What Skyrunning Means to Me

I have evolved into a mountain runner from a scrambler; a scrambler from a hiker; and into a hiker from a precocious kid set loose in the wilderness. Though relatively few have heard of mountain running, the idea usually suggests sprinting up a craggy summit and racing back down again as fast as possible. Although this is occasionally the case, mountain running is often a more casual affair that might include a long subalpine traverse on buff singletrack or a lazy jog up a tame, local summit. But if you ask me what characterizes the coolest, most exciting form of mountain running, I would have to say it is summed up by “Skyrunning” — and Skyrunning is characterized by curiosity, the same kind that comes naturally to a precocious kid.

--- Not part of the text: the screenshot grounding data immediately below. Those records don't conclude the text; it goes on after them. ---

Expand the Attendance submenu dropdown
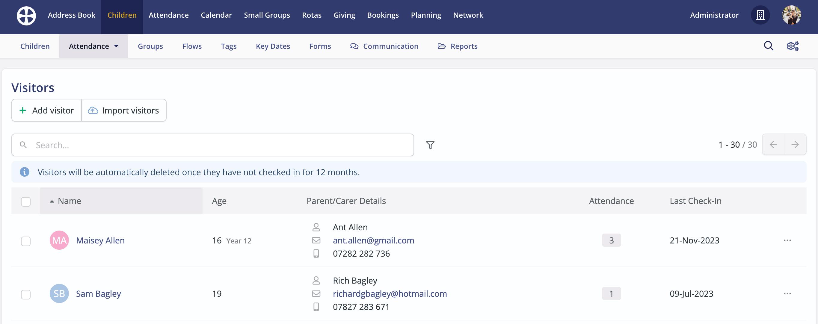The image size is (818, 324). (93, 46)
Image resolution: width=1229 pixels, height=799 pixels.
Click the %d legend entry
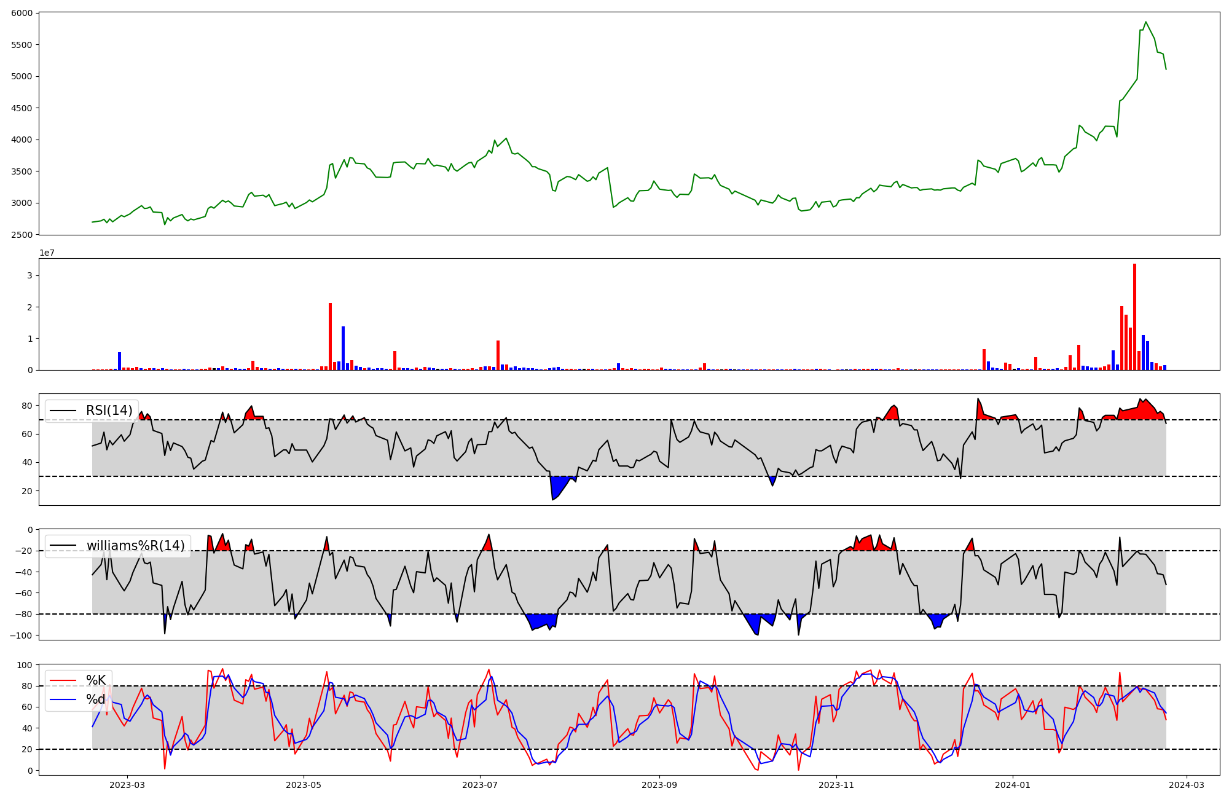(x=95, y=699)

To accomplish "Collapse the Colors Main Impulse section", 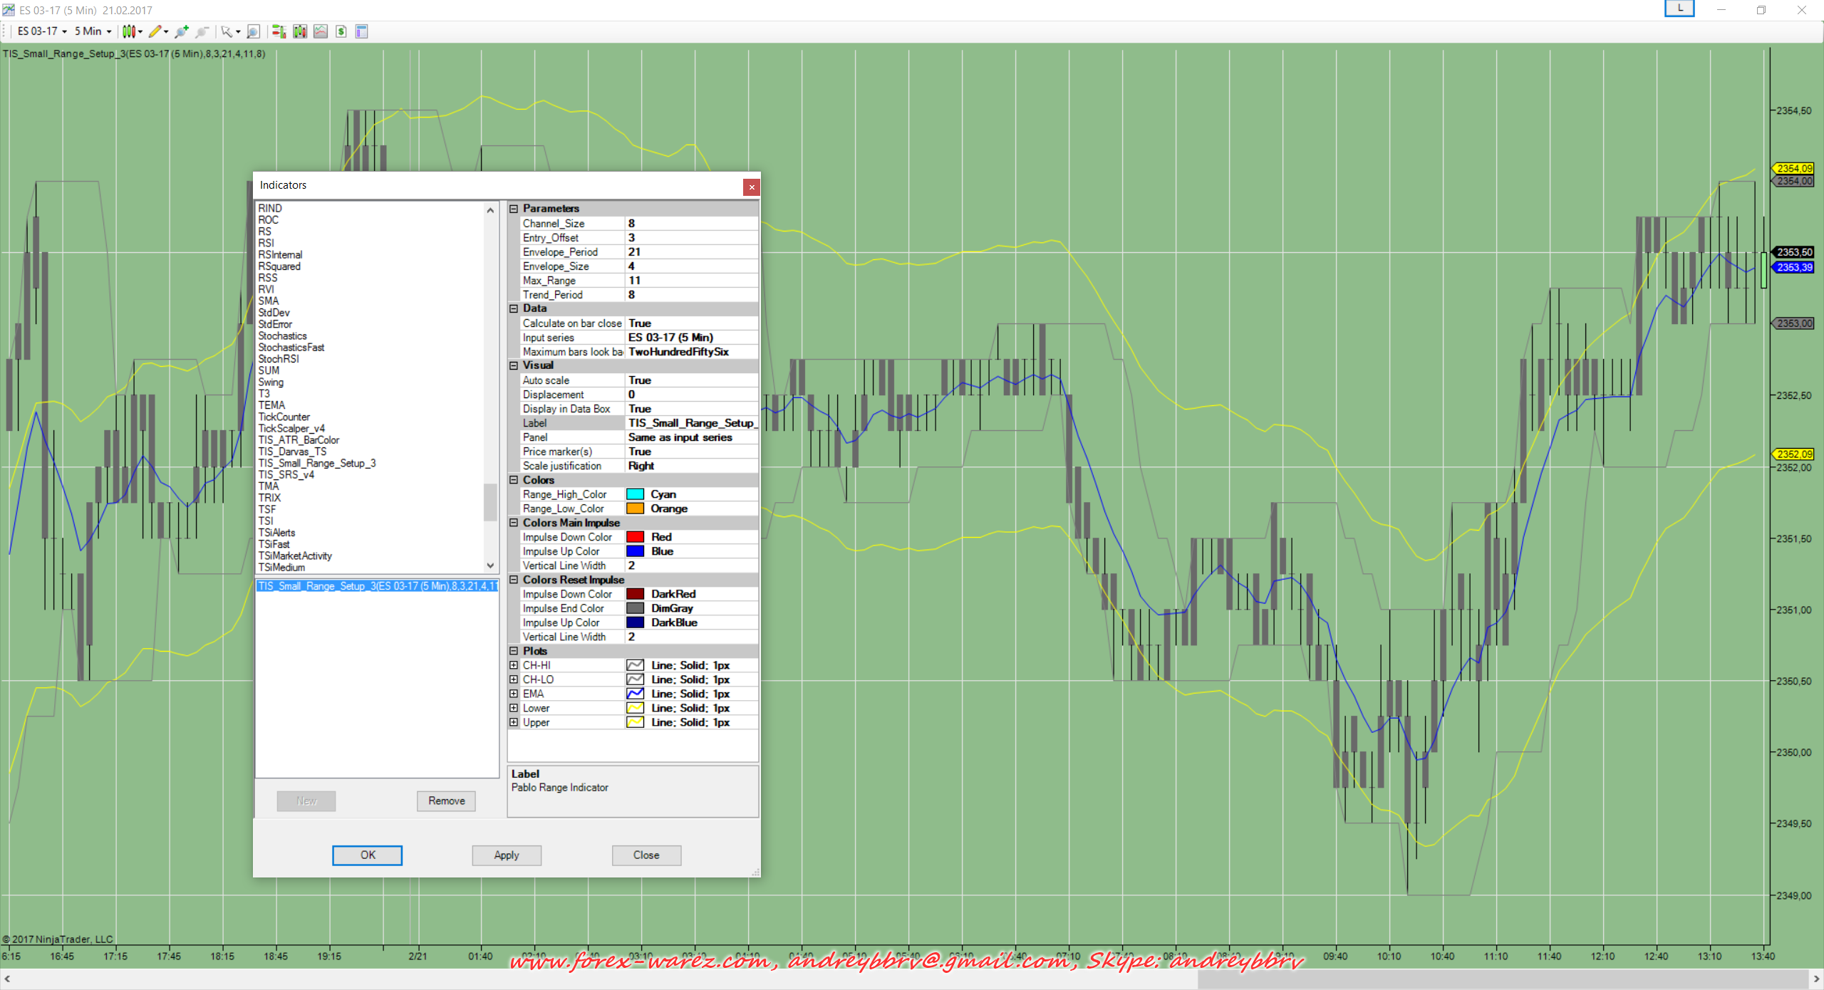I will click(514, 523).
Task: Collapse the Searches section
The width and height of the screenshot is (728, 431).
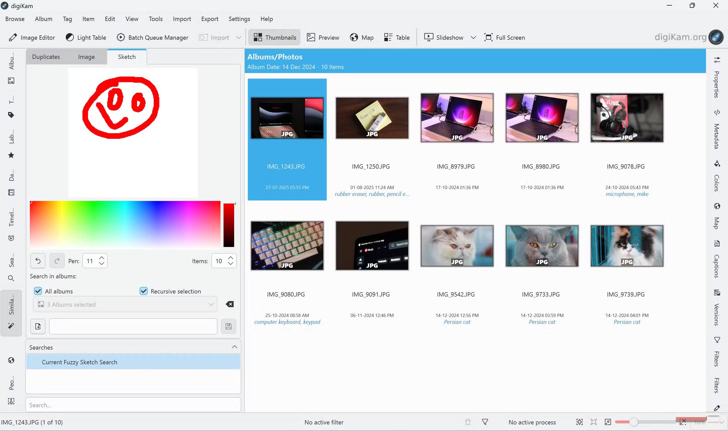Action: click(235, 347)
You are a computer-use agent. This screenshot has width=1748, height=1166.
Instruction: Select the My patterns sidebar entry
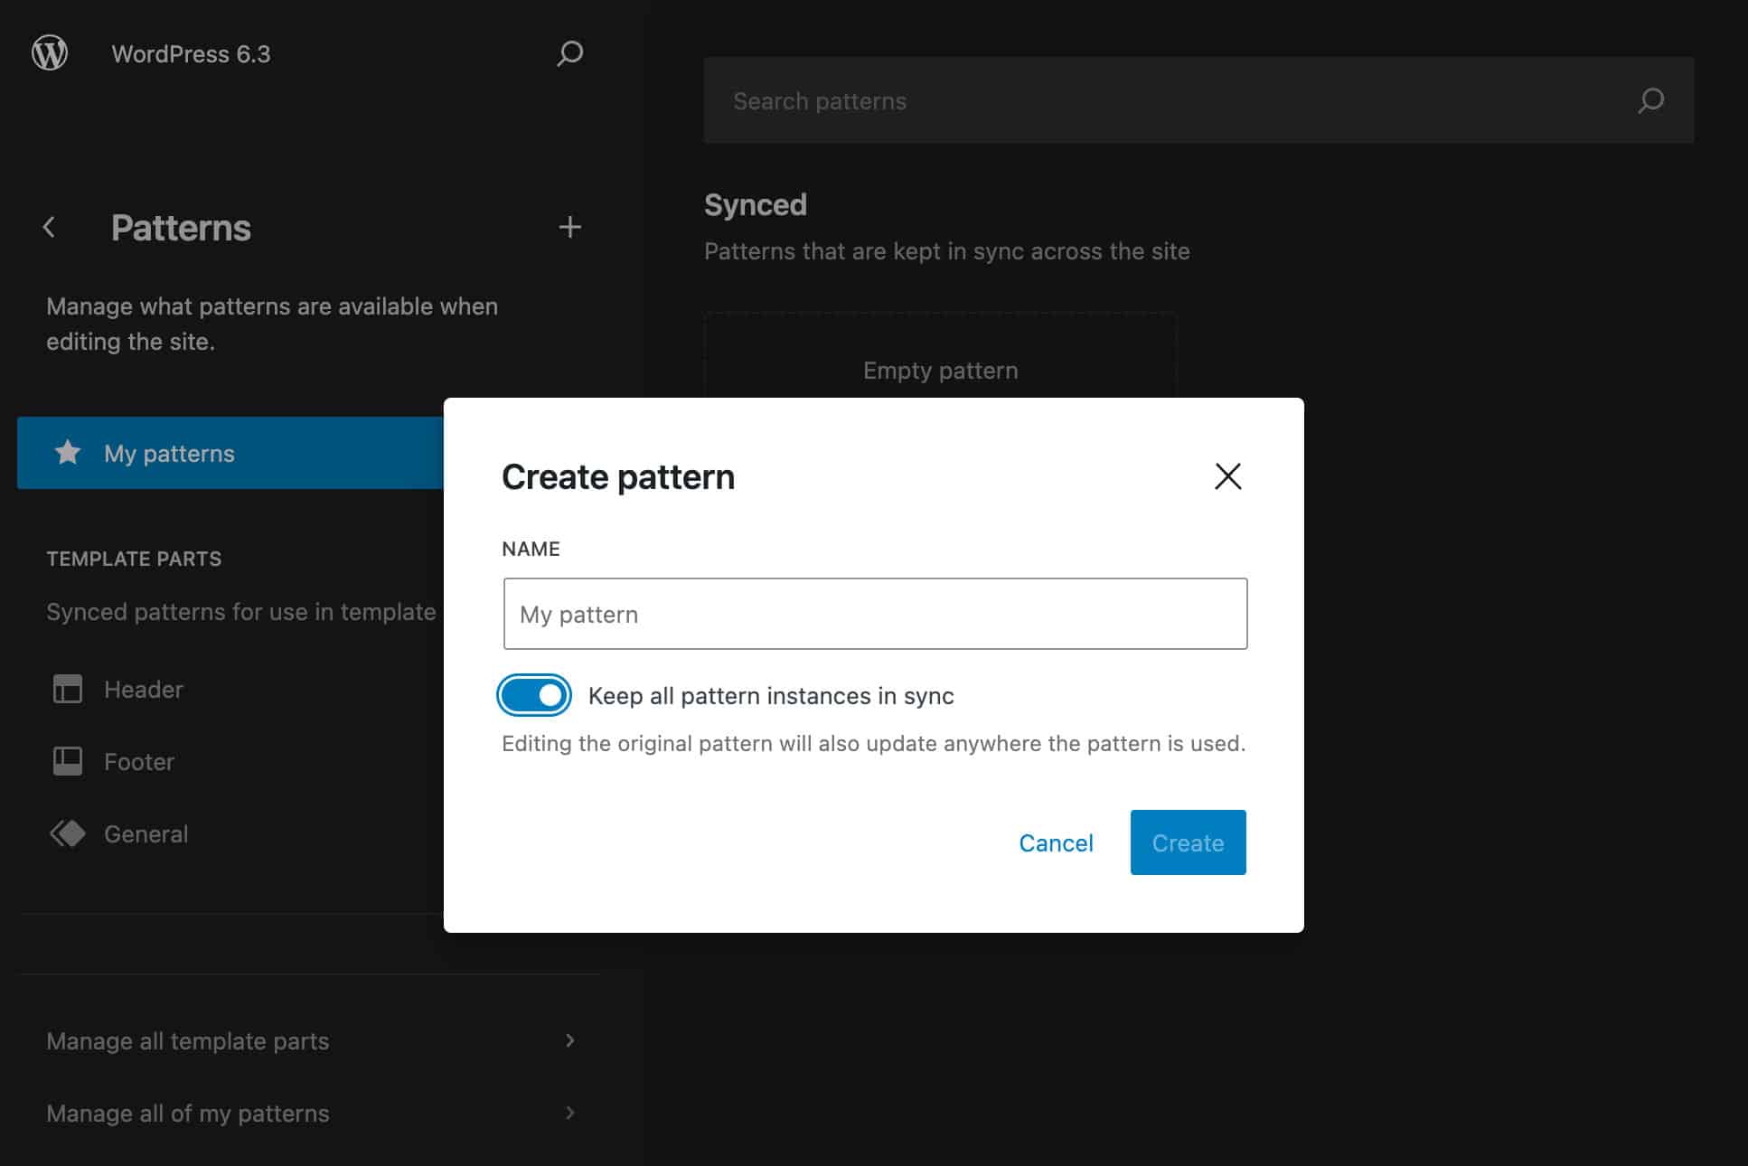[x=168, y=453]
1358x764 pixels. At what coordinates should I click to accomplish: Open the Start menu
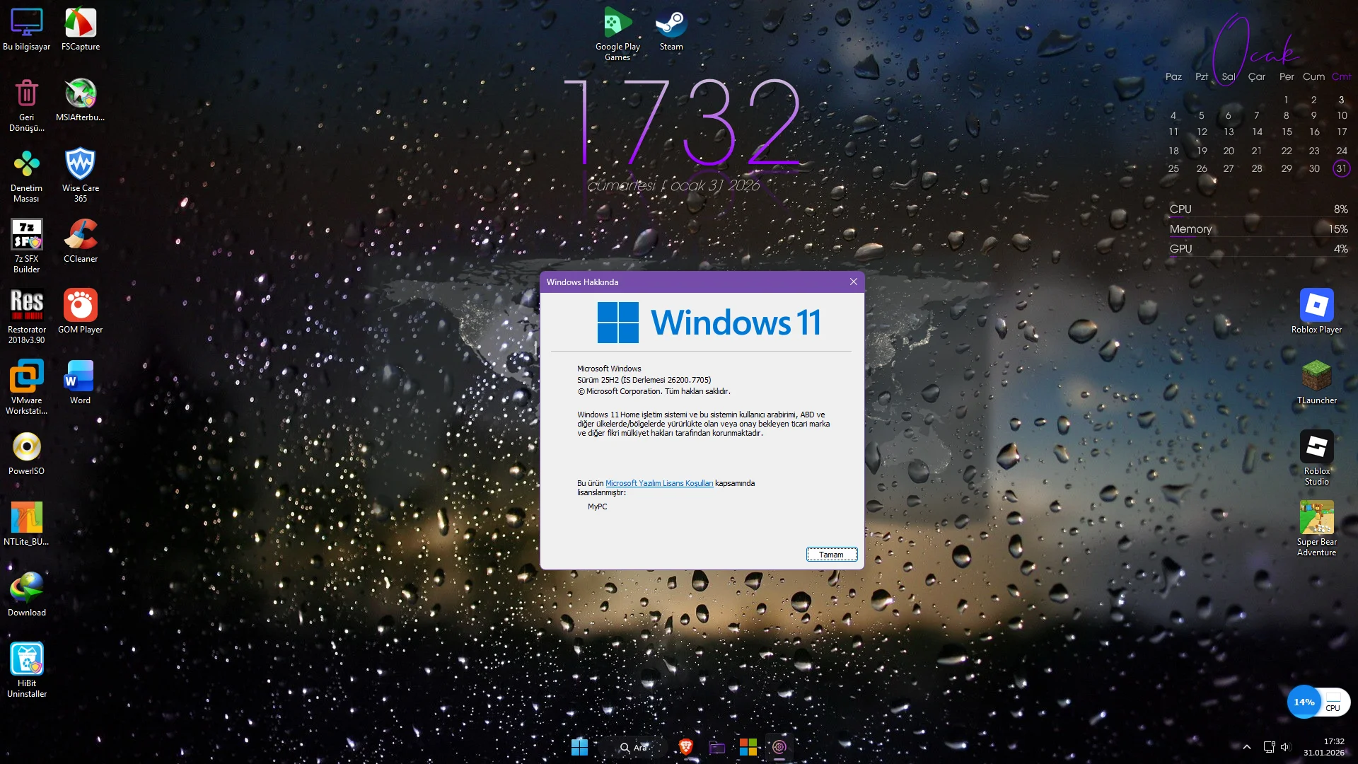pos(580,746)
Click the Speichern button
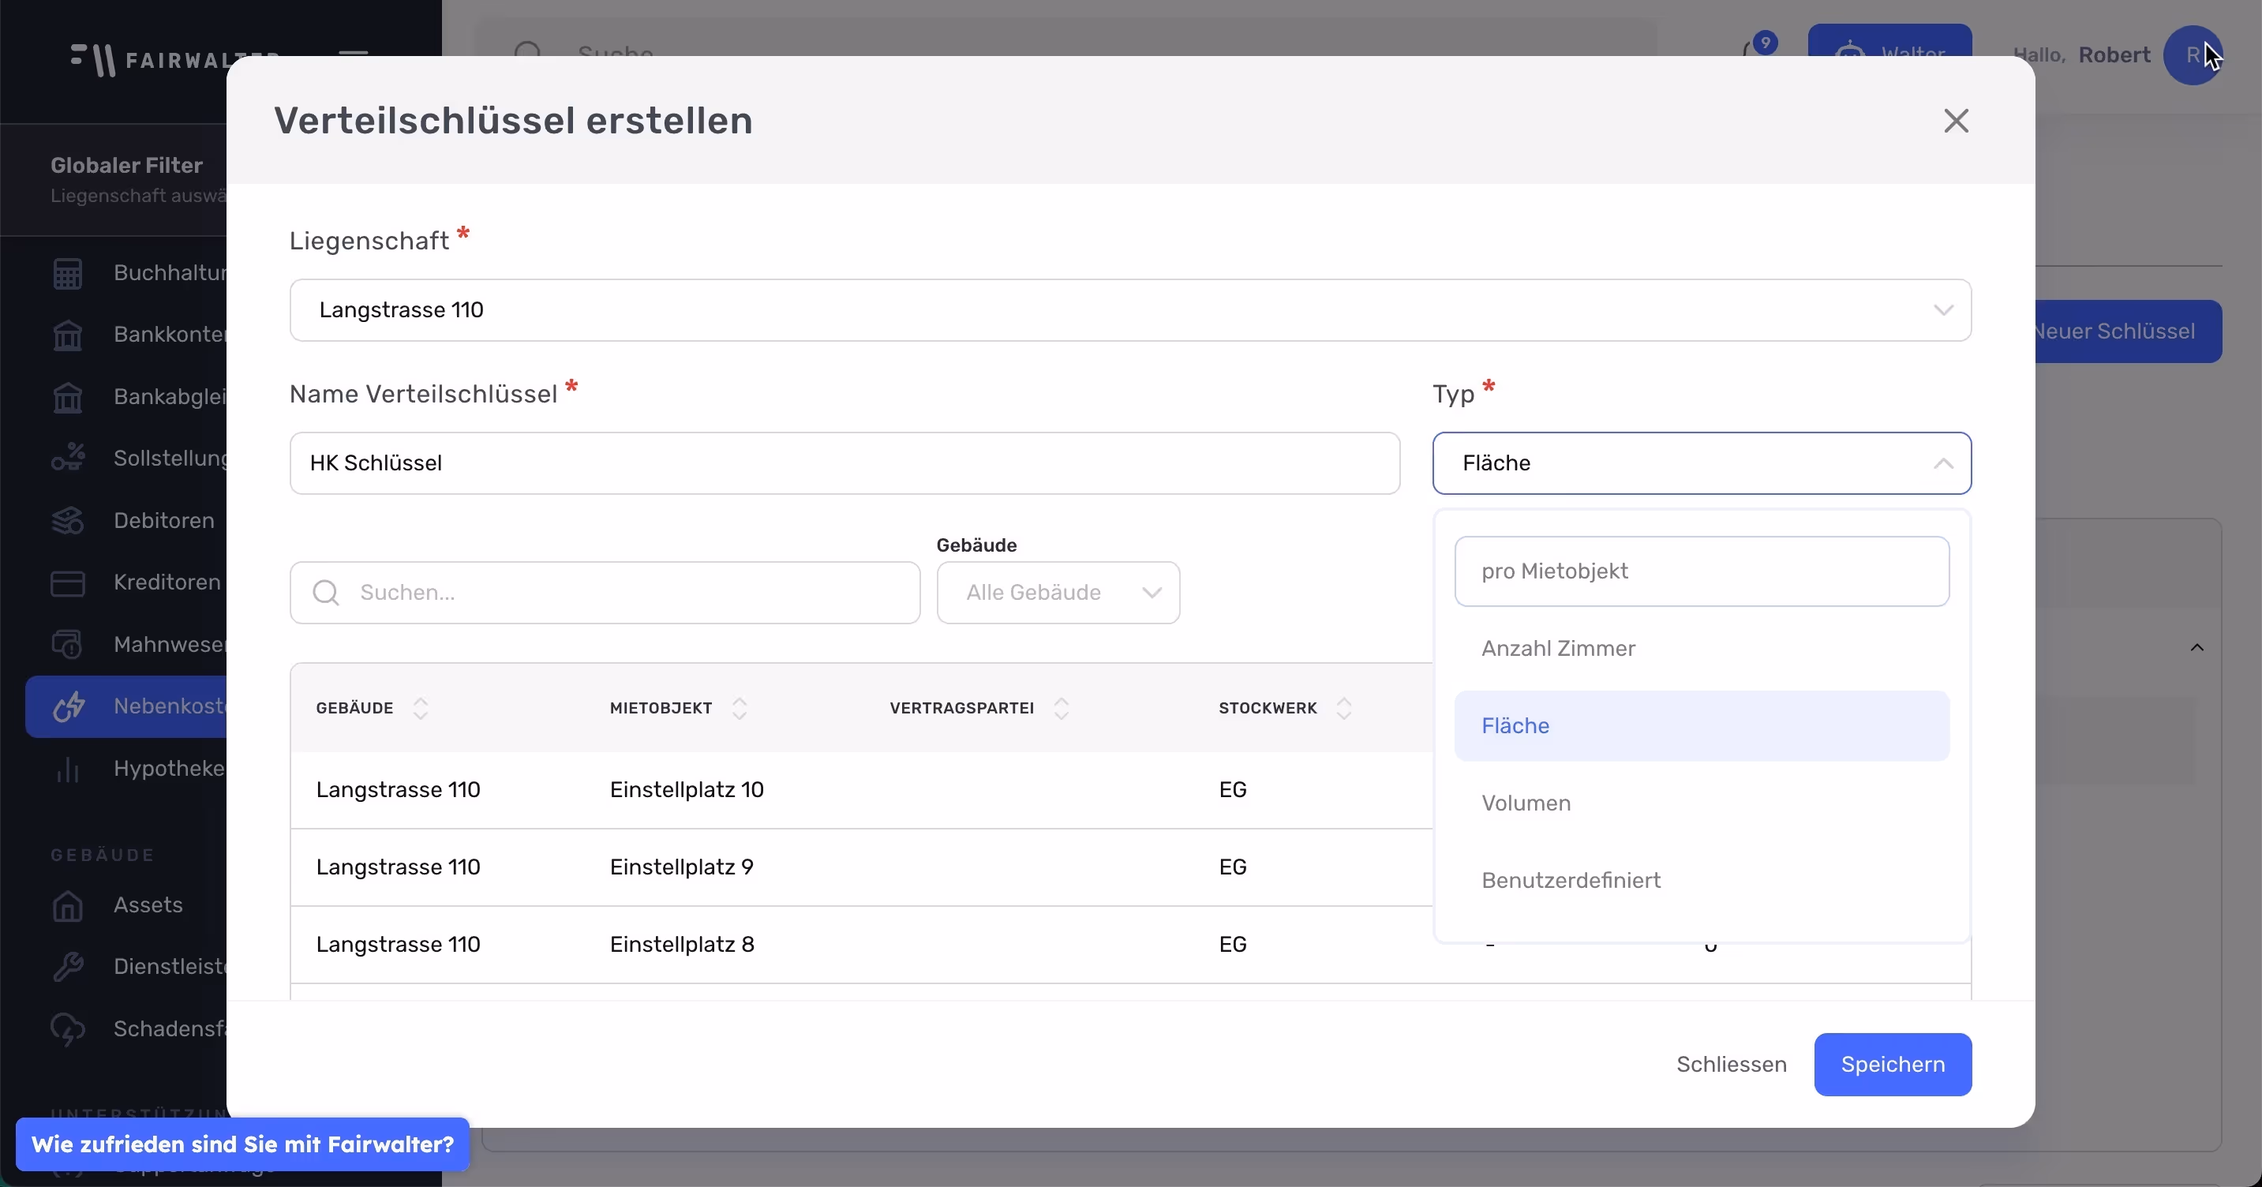This screenshot has height=1187, width=2262. (x=1892, y=1064)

Although Skyrunning is now a brand name for a particularly alpine style of mountain racing born in Europe, its genesis and central concept is simple. Looking up at a great mountain (the bigger, the better) from down in the valley or the center of town, one asks: How fast can I reach the summit and return here again? What is the most aesthetic line I can draw? How can I exalt the majesty of this mountain through the motions of my body? How can I merge myself in this movement so that no movement exists, no mountain and no me? Skyrunning is birthed from the collision of big mountains, alpine trail running skills and a huge heap of curiosity.

In Skyrunning, the town or valley is as important as the mountain summit — it provides context and contrast. The epic thing about Skyrunning isn’t just the alpine running, it’s how the remote, bleak and brash quality of the alpine is bookended between the comforts of civilization within a matter of hours. Kilian’s FKTs on the Matterhorn or Mont Blanc wouldn’t be what they are without his starts or triumphant returns to Cervinia or Chamonix. When I returned to my car at Moraine Lake parking lot after summiting Temple (a trip that takes most people all day) and it wasn’t 10am yet, I cried.

Skyrunning is about creativity and aesthetic, about exploring not just what’s obvious, but what the mountains have to offer. Skyrunning differs from mountain trail running at the outset as it doesn’t concern itself with preexisting trails but naturally occurring routes chosen for their own value, often to achieve a balance between technicality and runnability. Gazing at a map or at mountain ranges for a few hours will cause a complacent mountain runner to start dreaming of circumambulating; entraining; zigzagging; traversing; crossing over the top, then back again; scrambling shit never intended to be climbed in sneakers and short shorts; and last but not least, blasting up and down a mountain in as fast and direct a manner as possible, that’s Skyrunning too.

Lastly, Skyrunning is about alpine character. Skyrunning is defined as inclined running above 2000m but that doesn’t mean jogging up a dirt road in Leadville, CO. Skyrunning is about steep, technical singletrack; ridge running; scree skiing; snowfields; ridge running; hands-on-rock scrambling; via ferrata; boulder-hopping; and definitely lots of ridge running. Many forested trails will take you up to and beyond 2000m, but to me, it isn’t Skyrunning until I burst out above treeline and race across some ridge where the earth meets the sky.

ppI once saw Skyrunning as the Olympics (or better yet, the X-Games) of this grueling niche sport I happened to fall in love with, with races in exotic locations, in majestic landscapes, which I would never be a part of. Now the Skyrunning Federation exists in Canada, I have already run Canadian Skyrunning events and am presently registered to participate in a Skyrunning race in an exotic location, in a majestic landscape, which typifies its genre entirely. All of this is much for me to be proud and grateful for but this is not what Skyrunning means to me. Skyrunning isn’t about a particular organization or brand, as much as I love what that organization does, and it isn’t about a particular race series in any location in particular. Skyrunning is grassroots, DIY. Skyrunning is about curiosity and discovery.  Skyrunning is about some dirtbag kid in short shorts and sneakers looking up at the mountains asking, “How much? How fast? How far?”

I’m proud to be able to call myself a mountain runner, but on my greatest days, I am a Skyrunner.